Leí la frase del título en un cuento de Jorge Edwards. Me recordó mi juventud. Ni en los latidos de la pasión más salvaje hubiéramos dicho, nosotras las jóvenes pretenciosas, “te amo”. Hubiera infringido una prohibición de clase. No decíamos “falda”, decíamos “pollera”, para gran diversión de los españoles peninsulares. No teníamos “cabello”, teníamos “pelo”, jamás “tomábamos once” ni usábamos “lentes”, etcétera. Probablemente Óscar Contardo lo haya descrito harto mejor. Todo eso se va diluyendo en la generación de mis nietos, y hasta dentro de las familias extendidas se reconoce que algunos nos hemos “asiuticado”. Qué hacerle, fuera de reírse un poco, comedidamente, de quienes todavía se sienten guardianes de esas fronteras y custodios de ese lenguaje tribal.
Quisiera conjugar el verbo “amar”. Quisiera perder la compostura, los límites. A mi edad, se consigue sobre todo con la música, que abre horizontes y empuja emociones. Una escena, en la calle Almirante Montt, que estamos transformando en una leyenda. Las calles existen porque tienen cuento. Y tienen cuento si los que viven y transitan por ahí se lo creen. Esa calle no tiene salida, termina en una plazoleta con árbol que se parece al del cuento de María Luisa Bombal, y tiene una acústica que se la quisieran muchas salas de concierto. La semana pasada llenamos esa calle: cien personas con aforo, sillas a la distancia correcta, controles sanitarios a la entrada. Primera vez desde 2019. Alrededor tantas ruinas, en un barrio que dejó de ser acogedor y amable. En Almirante Montt, la Academia de Bellas Artes del Instituto de Chile quiso regalar música a todos los que cupieron en el aforo. El cuarteto Viento Norte cantó como los dioses, cuatro voces y un sonido de clavecín que lo llenaron todo con fragmentos navideños del Mesías de Haendel durante más de una hora.
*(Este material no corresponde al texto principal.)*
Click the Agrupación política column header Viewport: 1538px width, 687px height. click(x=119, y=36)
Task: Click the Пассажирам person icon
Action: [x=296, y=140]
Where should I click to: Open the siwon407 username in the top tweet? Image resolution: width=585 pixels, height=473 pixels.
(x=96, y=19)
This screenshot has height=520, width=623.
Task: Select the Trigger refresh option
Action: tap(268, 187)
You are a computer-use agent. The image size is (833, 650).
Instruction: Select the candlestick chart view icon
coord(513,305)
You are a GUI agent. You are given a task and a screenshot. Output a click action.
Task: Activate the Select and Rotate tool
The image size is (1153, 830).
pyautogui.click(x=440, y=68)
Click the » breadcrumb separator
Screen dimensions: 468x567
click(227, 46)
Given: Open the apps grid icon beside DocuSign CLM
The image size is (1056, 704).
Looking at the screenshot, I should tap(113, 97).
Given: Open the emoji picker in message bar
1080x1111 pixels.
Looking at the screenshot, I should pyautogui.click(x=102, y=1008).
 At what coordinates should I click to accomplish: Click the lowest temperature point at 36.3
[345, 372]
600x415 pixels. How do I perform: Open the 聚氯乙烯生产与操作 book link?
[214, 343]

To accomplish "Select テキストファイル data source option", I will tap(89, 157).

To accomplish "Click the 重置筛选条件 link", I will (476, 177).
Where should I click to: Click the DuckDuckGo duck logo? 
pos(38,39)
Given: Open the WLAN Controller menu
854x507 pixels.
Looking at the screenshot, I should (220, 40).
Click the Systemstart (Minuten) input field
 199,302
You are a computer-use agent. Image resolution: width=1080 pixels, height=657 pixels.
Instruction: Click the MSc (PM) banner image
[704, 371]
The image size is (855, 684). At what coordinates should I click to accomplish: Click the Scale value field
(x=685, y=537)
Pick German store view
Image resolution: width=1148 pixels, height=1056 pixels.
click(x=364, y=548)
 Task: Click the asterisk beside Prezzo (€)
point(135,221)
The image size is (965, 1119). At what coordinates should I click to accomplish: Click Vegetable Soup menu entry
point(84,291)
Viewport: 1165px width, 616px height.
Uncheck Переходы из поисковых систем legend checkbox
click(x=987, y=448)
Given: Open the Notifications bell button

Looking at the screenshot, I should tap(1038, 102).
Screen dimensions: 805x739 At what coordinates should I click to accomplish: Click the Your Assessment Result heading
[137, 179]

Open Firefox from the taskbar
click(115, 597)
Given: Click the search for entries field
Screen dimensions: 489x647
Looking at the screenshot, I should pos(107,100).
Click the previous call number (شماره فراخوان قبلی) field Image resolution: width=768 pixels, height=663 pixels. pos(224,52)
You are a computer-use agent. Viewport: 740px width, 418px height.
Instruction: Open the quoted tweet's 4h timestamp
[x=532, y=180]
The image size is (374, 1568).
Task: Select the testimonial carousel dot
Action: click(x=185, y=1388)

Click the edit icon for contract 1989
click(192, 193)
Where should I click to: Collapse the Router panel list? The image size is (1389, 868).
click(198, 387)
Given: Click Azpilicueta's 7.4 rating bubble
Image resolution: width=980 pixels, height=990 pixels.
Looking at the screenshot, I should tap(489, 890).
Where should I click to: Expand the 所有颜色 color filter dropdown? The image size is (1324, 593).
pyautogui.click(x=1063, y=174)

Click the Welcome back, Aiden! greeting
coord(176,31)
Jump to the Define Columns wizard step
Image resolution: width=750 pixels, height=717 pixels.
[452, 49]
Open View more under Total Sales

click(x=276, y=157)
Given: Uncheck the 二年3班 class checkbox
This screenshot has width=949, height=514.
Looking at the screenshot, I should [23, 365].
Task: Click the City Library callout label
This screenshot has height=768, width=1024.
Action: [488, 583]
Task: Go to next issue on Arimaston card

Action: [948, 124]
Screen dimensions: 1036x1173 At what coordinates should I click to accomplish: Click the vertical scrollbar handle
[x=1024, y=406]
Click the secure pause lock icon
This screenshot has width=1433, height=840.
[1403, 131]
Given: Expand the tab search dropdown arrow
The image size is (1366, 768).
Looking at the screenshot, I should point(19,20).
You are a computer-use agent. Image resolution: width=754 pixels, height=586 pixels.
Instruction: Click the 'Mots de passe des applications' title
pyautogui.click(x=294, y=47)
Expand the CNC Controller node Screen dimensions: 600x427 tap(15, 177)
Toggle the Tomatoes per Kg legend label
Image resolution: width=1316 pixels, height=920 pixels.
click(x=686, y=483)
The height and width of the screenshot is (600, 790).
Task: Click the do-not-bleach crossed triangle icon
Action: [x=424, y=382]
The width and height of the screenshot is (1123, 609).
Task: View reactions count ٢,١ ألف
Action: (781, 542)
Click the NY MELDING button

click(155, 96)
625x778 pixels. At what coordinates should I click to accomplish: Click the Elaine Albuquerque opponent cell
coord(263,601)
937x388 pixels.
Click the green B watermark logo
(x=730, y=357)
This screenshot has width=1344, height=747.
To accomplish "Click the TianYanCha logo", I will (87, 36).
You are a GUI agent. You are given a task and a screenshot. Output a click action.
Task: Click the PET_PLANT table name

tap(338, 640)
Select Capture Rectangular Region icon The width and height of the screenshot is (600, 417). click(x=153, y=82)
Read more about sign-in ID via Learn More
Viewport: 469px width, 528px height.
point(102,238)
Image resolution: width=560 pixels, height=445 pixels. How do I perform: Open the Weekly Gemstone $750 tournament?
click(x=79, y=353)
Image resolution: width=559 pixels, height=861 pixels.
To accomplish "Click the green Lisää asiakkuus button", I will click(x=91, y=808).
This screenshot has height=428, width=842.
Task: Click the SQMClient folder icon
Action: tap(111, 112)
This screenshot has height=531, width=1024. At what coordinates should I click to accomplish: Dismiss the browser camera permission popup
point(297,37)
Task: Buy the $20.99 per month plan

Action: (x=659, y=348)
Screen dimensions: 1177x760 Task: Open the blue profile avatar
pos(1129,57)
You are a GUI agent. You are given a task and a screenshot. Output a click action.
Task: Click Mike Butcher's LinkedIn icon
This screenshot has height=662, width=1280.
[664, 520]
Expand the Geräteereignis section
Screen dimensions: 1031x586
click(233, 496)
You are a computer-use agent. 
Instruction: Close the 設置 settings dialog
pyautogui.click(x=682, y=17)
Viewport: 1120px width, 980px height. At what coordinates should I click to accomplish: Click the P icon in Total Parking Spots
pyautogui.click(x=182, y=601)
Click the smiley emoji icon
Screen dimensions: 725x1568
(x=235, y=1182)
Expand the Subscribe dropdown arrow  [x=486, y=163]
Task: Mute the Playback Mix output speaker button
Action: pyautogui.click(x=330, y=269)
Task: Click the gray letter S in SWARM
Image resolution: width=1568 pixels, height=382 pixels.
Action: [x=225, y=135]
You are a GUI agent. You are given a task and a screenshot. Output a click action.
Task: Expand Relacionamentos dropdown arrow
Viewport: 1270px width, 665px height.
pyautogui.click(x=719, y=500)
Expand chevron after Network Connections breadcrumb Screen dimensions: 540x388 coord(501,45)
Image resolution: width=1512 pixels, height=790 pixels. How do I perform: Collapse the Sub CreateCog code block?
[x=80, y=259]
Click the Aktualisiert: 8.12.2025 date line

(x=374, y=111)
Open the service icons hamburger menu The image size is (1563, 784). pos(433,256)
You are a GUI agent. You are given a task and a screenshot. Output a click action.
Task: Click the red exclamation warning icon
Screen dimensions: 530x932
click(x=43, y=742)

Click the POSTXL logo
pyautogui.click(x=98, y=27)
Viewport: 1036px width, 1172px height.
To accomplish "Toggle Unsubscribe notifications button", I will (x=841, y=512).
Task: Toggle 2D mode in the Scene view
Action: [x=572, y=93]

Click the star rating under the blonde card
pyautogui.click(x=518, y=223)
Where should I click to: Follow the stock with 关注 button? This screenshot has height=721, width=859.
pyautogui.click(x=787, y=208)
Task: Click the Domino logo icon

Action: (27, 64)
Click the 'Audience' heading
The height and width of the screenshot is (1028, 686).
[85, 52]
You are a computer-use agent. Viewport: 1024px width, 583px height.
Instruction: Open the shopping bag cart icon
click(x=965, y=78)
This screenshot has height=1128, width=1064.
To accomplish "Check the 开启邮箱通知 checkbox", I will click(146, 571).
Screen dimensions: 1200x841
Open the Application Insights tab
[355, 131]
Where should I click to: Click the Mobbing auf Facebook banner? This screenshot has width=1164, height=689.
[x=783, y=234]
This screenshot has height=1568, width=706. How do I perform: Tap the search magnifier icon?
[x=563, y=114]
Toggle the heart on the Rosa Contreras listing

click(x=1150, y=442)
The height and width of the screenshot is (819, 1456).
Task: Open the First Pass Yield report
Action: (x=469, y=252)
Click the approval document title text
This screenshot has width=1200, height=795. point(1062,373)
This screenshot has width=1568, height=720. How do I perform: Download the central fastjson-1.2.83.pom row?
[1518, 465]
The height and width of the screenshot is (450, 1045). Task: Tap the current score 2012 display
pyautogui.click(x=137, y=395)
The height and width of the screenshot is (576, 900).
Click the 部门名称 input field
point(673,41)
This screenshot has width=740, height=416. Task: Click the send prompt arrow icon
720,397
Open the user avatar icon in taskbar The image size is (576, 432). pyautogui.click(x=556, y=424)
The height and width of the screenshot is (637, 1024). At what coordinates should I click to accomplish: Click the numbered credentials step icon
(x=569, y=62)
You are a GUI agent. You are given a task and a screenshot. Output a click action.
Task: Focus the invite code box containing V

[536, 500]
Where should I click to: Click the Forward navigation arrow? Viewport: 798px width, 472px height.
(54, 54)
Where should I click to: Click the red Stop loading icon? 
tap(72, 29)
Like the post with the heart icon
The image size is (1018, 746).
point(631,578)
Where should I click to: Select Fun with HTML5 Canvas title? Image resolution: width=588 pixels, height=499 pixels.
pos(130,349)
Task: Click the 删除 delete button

Los vecinos se salían de sus ventanas escuchándolos y filmándolos. Carmen Luisa Letelier leyó en castellano las palabras de los profetas y de los evangelistas que Haendel escogió, y que se oían cantadas en el inglés original, impecables. La calle entera resonaba. Una niñita linda se sentó en la silla vacía del Presidente de la Academia de Medicina, y sonreímos, los presidentes que sí estábamos.
Nuestros vecinos del café y de los hoteles, que nos invitaron a dar vida al barrio: la junta de vecinos; la carta de la alcaldesa, la vigilancia de dos carabineros y de un vehículo de seguridad del municipio, todo eso permite a la calle volver a la vida tras años de aislamiento, de empobrecimiento, en que las actividades fueron olvidándose de sus lugares y tomando posición en un mundo virtual, en pantallazos agresivos y áridos. Gracias a ellos pudimos seguir trabajando, siendo Instituto de Chile, pero nos tuvimos que ausentar de nuestro lugar y nuestra calle. “Escriba sobre lo que pasó hoy aquí”, me dijo la soprano. Es lo que estoy haciendo, y saludándola, a usted, al conjunto, a Haendel, al aleluya que al final queríamos cantar todos. Aleluya: que sean muchos los espacios para el arte, la música, el espíritu volando en el centro de Santiago. Como decía un personaje de la película “Educando a Rita”, mientras le corrían las lágrimas: “tiene que haber una mejor canción para cantar”. Estamos buscándola. El Mesías nos promete: “we shall be changed”. Cambiaremos, ¿verdad?